* DIRECTIONS
Return the records in full, with every character preserved.

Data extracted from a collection
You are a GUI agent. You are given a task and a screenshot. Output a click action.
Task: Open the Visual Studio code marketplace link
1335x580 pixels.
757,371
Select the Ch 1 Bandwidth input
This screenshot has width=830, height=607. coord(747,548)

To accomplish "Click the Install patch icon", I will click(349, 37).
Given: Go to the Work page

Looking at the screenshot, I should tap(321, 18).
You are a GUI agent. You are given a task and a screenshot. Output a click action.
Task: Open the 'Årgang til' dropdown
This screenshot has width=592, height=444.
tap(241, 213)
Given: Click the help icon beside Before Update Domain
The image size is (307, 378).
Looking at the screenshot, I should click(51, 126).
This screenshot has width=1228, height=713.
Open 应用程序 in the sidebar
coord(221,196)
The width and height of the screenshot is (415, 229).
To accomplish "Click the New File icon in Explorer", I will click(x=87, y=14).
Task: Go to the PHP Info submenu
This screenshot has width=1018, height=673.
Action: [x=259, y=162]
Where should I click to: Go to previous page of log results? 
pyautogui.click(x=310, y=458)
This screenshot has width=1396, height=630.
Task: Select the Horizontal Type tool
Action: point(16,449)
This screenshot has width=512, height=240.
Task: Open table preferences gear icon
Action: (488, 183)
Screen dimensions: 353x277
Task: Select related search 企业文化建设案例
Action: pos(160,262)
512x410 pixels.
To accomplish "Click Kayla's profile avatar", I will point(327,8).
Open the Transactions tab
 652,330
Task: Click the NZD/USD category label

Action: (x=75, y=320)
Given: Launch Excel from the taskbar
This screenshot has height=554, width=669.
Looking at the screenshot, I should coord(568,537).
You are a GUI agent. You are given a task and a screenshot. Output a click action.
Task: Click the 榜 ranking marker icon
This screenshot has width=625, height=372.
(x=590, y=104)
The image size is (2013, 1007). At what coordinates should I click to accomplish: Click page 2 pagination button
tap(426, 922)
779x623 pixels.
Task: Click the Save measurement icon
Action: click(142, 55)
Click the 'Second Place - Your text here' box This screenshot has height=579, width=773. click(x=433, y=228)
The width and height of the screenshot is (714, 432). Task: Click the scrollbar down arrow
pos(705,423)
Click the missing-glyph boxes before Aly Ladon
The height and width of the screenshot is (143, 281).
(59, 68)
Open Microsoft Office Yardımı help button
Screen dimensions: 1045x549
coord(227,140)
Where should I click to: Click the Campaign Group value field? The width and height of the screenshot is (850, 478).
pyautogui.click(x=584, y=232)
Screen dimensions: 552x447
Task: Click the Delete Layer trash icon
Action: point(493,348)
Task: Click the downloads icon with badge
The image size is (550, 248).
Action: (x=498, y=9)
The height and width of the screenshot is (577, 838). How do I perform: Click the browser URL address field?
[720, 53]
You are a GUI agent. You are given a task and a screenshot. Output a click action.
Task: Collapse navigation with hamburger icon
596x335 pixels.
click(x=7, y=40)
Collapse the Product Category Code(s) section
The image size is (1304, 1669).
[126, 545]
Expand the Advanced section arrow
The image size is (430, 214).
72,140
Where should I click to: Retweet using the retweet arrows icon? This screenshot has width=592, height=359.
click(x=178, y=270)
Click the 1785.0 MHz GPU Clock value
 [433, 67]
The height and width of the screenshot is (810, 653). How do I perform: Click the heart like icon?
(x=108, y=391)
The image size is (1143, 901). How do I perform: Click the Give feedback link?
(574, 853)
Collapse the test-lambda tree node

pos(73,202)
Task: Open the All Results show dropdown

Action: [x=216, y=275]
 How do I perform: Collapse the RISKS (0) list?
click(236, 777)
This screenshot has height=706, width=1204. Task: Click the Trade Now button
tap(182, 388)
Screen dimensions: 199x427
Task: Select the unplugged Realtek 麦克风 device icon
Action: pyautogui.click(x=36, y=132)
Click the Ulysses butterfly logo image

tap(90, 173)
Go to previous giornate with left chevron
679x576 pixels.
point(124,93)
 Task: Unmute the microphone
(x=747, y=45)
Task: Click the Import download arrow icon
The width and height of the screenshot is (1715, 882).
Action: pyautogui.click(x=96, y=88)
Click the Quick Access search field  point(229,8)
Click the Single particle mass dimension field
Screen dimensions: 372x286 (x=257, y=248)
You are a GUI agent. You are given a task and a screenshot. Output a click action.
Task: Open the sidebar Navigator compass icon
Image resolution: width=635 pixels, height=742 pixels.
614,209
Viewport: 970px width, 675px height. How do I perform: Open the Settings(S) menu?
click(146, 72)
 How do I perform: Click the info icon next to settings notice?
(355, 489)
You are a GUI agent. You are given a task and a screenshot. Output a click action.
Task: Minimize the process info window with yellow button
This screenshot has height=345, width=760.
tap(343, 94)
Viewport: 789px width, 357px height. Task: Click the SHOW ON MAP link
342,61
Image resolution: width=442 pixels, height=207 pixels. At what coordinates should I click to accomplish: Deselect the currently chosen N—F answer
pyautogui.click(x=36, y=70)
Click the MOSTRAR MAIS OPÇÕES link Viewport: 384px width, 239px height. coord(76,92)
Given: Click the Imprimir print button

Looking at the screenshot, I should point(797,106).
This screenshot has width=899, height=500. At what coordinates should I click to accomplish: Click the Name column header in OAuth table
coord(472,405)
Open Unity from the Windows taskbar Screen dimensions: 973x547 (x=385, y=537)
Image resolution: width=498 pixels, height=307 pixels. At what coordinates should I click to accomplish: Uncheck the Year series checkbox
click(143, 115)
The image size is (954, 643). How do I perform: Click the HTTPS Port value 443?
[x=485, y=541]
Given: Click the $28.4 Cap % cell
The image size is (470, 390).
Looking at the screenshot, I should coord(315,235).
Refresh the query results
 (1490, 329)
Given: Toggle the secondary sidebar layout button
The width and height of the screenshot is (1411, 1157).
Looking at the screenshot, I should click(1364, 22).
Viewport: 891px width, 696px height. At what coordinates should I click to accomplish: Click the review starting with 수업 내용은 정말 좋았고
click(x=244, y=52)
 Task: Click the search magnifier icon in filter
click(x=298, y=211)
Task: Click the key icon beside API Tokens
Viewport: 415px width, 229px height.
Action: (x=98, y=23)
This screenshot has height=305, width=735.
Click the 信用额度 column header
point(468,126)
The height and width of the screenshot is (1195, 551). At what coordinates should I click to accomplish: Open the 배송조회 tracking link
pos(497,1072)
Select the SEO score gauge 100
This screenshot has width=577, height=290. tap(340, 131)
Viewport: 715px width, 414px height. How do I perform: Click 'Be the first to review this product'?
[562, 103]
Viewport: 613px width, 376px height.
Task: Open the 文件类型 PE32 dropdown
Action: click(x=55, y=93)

* REPLY
You are a GUI agent. You are given a task and a screenshot. Output a click action.
Task: Open the Visual Studio code marketplace link
1335x580 pixels.
757,371
Select the Ch 1 Bandwidth input
This screenshot has width=830, height=607. coord(747,548)

To accomplish "Click the Install patch icon", I will click(349, 37).
Given: Go to the Work page

Looking at the screenshot, I should tap(321, 18).
You are a GUI agent. You are given a task and a screenshot. Output a click action.
Task: Open the 'Årgang til' dropdown
This screenshot has width=592, height=444.
tap(241, 213)
Given: Click the help icon beside Before Update Domain
The image size is (307, 378).
Looking at the screenshot, I should click(51, 126).
This screenshot has width=1228, height=713.
Open 应用程序 in the sidebar
coord(221,196)
The width and height of the screenshot is (415, 229).
To accomplish "Click the New File icon in Explorer", I will click(x=87, y=14).
Task: Go to the PHP Info submenu
This screenshot has width=1018, height=673.
Action: [x=259, y=162]
Where should I click to: Go to previous page of log results? 
pyautogui.click(x=310, y=458)
This screenshot has width=1396, height=630.
Task: Select the Horizontal Type tool
Action: point(16,449)
This screenshot has width=512, height=240.
Task: Open table preferences gear icon
Action: (488, 183)
Screen dimensions: 353x277
Task: Select related search 企业文化建设案例
Action: pos(160,262)
512x410 pixels.
To accomplish "Click Kayla's profile avatar", I will point(327,8).
Open the Transactions tab
 652,330
Task: Click the NZD/USD category label

Action: (x=75, y=320)
Given: Launch Excel from the taskbar
This screenshot has height=554, width=669.
Looking at the screenshot, I should coord(568,537).
You are a GUI agent. You are given a task and a screenshot. Output a click action.
Task: Click the 榜 ranking marker icon
This screenshot has width=625, height=372.
(x=590, y=104)
The image size is (2013, 1007). At what coordinates should I click to accomplish: Click page 2 pagination button
tap(426, 922)
779x623 pixels.
Task: Click the Save measurement icon
Action: click(142, 55)
Click the 'Second Place - Your text here' box This screenshot has height=579, width=773. click(x=433, y=228)
The width and height of the screenshot is (714, 432). Task: Click the scrollbar down arrow
pos(705,423)
Click the missing-glyph boxes before Aly Ladon
The height and width of the screenshot is (143, 281).
(59, 68)
Open Microsoft Office Yardımı help button
Screen dimensions: 1045x549
coord(227,140)
Where should I click to: Click the Campaign Group value field? The width and height of the screenshot is (850, 478).
pyautogui.click(x=584, y=232)
Screen dimensions: 552x447
Task: Click the Delete Layer trash icon
Action: point(493,348)
Task: Click the downloads icon with badge
The image size is (550, 248).
Action: (x=498, y=9)
The height and width of the screenshot is (577, 838). How do I perform: Click the browser URL address field?
[720, 53]
You are a GUI agent. You are given a task and a screenshot. Output a click action.
Task: Collapse navigation with hamburger icon
596x335 pixels.
click(x=7, y=40)
Collapse the Product Category Code(s) section
The image size is (1304, 1669).
[126, 545]
Expand the Advanced section arrow
The image size is (430, 214).
72,140
Where should I click to: Retweet using the retweet arrows icon? This screenshot has width=592, height=359.
click(x=178, y=270)
Click the 1785.0 MHz GPU Clock value
 [433, 67]
The height and width of the screenshot is (810, 653). How do I perform: Click the heart like icon?
(x=108, y=391)
The image size is (1143, 901). How do I perform: Click the Give feedback link?
(574, 853)
Collapse the test-lambda tree node

pos(73,202)
Task: Open the All Results show dropdown

Action: [x=216, y=275]
 How do I perform: Collapse the RISKS (0) list?
click(236, 777)
This screenshot has height=706, width=1204. Task: Click the Trade Now button
tap(182, 388)
Screen dimensions: 199x427
Task: Select the unplugged Realtek 麦克风 device icon
Action: pyautogui.click(x=36, y=132)
Click the Ulysses butterfly logo image

tap(90, 173)
Go to previous giornate with left chevron
679x576 pixels.
point(124,93)
 Task: Unmute the microphone
(x=747, y=45)
Task: Click the Import download arrow icon
The width and height of the screenshot is (1715, 882).
Action: pyautogui.click(x=96, y=88)
Click the Quick Access search field  point(229,8)
Click the Single particle mass dimension field
Screen dimensions: 372x286 (x=257, y=248)
You are a GUI agent. You are given a task and a screenshot. Output a click action.
Task: Open the sidebar Navigator compass icon
Image resolution: width=635 pixels, height=742 pixels.
614,209
Viewport: 970px width, 675px height. How do I perform: Open the Settings(S) menu?
click(146, 72)
 How do I perform: Click the info icon next to settings notice?
(355, 489)
You are a GUI agent. You are given a task and a screenshot. Output a click action.
Task: Minimize the process info window with yellow button
This screenshot has height=345, width=760.
tap(343, 94)
Viewport: 789px width, 357px height. Task: Click the SHOW ON MAP link
342,61
Image resolution: width=442 pixels, height=207 pixels. At what coordinates should I click to accomplish: Deselect the currently chosen N—F answer
pyautogui.click(x=36, y=70)
Click the MOSTRAR MAIS OPÇÕES link Viewport: 384px width, 239px height. coord(76,92)
Given: Click the Imprimir print button

Looking at the screenshot, I should point(797,106).
This screenshot has width=899, height=500. At what coordinates should I click to accomplish: Click the Name column header in OAuth table
coord(472,405)
Open Unity from the Windows taskbar Screen dimensions: 973x547 (x=385, y=537)
Image resolution: width=498 pixels, height=307 pixels. At what coordinates should I click to accomplish: Uncheck the Year series checkbox
click(143, 115)
The image size is (954, 643). How do I perform: Click the HTTPS Port value 443?
[x=485, y=541]
Given: Click the $28.4 Cap % cell
The image size is (470, 390).
Looking at the screenshot, I should coord(315,235).
Refresh the query results
 (1490, 329)
Given: Toggle the secondary sidebar layout button
The width and height of the screenshot is (1411, 1157).
Looking at the screenshot, I should click(1364, 22).
Viewport: 891px width, 696px height. At what coordinates should I click to accomplish: Click the review starting with 수업 내용은 정말 좋았고
click(x=244, y=52)
 Task: Click the search magnifier icon in filter
click(x=298, y=211)
Task: Click the key icon beside API Tokens
Viewport: 415px width, 229px height.
Action: (x=98, y=23)
This screenshot has height=305, width=735.
Click the 信用额度 column header
point(468,126)
The height and width of the screenshot is (1195, 551). At what coordinates should I click to accomplish: Open the 배송조회 tracking link
pos(497,1072)
Select the SEO score gauge 100
This screenshot has width=577, height=290. tap(340, 131)
Viewport: 715px width, 414px height. How do I perform: Click 'Be the first to review this product'?
[562, 103]
Viewport: 613px width, 376px height.
Task: Open the 文件类型 PE32 dropdown
Action: click(x=55, y=93)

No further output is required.